Starke City Clerk Linda Johns said despite the lost residents, she actually sees signs of growth in Bradford county.
After a drop in business activity, Johns said new restaurants and stores moved into her “little old city” earlier this year.
“You never like to hear you’re declining in population,” Johns said. “But maybe it’s a small trend, and it’s turning.”
It Takes a Villages
In a sign of recognition, The Villages was upgraded to a metro area last month by the federal management and budget office.
It was counted among the 381 U.S. metro areas in Thursday’s data.
The U.S. Census Bureau defined a metro area as having at least one urban setting of 50,000 or more residents. A micropolitan area has an urban core consisting of 10,000 to 49,999 residents.
Last year, The Villages was ranked the third fastest growing micro area nationwide for 2011.
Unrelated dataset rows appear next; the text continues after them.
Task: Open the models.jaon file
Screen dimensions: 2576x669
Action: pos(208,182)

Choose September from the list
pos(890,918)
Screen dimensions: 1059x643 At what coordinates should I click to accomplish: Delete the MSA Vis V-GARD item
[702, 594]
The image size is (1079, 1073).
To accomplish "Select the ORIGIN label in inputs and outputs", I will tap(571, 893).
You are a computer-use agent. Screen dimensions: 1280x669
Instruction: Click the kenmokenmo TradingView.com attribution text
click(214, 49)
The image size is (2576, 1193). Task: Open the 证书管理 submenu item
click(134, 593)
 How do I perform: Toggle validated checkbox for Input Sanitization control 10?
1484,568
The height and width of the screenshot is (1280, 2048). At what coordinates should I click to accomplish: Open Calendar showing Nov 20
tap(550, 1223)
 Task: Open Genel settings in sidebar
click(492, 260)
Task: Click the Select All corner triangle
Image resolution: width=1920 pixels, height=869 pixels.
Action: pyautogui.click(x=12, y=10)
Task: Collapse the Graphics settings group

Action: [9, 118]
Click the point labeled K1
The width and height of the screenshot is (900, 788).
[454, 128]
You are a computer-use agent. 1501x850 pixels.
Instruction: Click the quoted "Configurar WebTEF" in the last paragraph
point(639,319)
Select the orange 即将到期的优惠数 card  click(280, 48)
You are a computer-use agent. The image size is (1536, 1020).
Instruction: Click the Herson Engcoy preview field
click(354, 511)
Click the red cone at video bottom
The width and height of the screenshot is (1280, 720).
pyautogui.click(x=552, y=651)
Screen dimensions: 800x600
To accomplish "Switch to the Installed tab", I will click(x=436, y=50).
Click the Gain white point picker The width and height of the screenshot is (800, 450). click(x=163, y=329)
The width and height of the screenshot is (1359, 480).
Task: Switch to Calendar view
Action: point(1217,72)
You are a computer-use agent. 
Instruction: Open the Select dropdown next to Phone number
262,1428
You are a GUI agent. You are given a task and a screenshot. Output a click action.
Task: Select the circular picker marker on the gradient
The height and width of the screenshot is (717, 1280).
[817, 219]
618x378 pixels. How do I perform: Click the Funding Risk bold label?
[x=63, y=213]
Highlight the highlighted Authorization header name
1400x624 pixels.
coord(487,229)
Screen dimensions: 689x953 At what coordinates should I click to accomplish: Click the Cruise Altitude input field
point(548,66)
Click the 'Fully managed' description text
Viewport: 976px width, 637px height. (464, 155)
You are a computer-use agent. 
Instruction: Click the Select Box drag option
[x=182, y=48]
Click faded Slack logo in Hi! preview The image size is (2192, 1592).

Population changes were measured using birth, deaths, administrative records and survey data.
The Villages’ growth has been felt throughout Sumter County, where most of the community is located, said County Administrator Bradley Arnold.
Though the county is still mostly rural with a major agricultural industry, businesses and developers are being attracted to the area, diversifying the economy and urbanizing the area, Arnold said. He now lives 15 minutes away from a movie theater.
The development has inspired nearby cities, such as Sumter County’s Wildwood, to match The Villages’ aesthetic and usability standards.
A downtown area is in the works, and nearly 300 houses a month are built for the 55 and older community, with average purchases ranging from $150,000 to $1 million, the county administrator said.
He said another possible factor for the population growth could be some baby boomers moving their parents into the community with them for The Villages’ quality medical facilities.
The community’s boom started around 2000, Arnold said. Construction peaked in 2005, with nearly 600 houses built a month.
Construction was nominally affected by the recession, dipping just below 200 houses a month, he said. The community also didn’t experience the decline in property values felt throughout the state.
Now the community is getting support at the local and state level.
Sumter County’s reduced development fees and recently streamlined electronic permitting system have helped The Villages’ progress, Arnold said. The community is half the county’s tax base.
At a Wednesday gala, Gov. Rick Scott spoke of how he and his supporters helped Villages developer Gary Morse, a billionaire donator to Scott’s re-election campaign, according to the Tampa Bay Times.
Demographer Cody said large-scale development in a short time can lead to problems, such as congestion and pressure on the environment. But it’s not a guarantee.
The Villages cooperated with developers and the county to prevent any possible negatives of rapid growth, Arnold said. Road capacity changes will alleviate congestion, and the development met approval for wildlife, wetlands and water withdrawal standards.
In a remaining sign of county-community culture clash, Arnold, 44, jokes his fondness for shooting may prevent his retirement to The Villages. He said the activity would be frowned upon.
“That’s not the level of recreation that the folks have moved there for,” he said.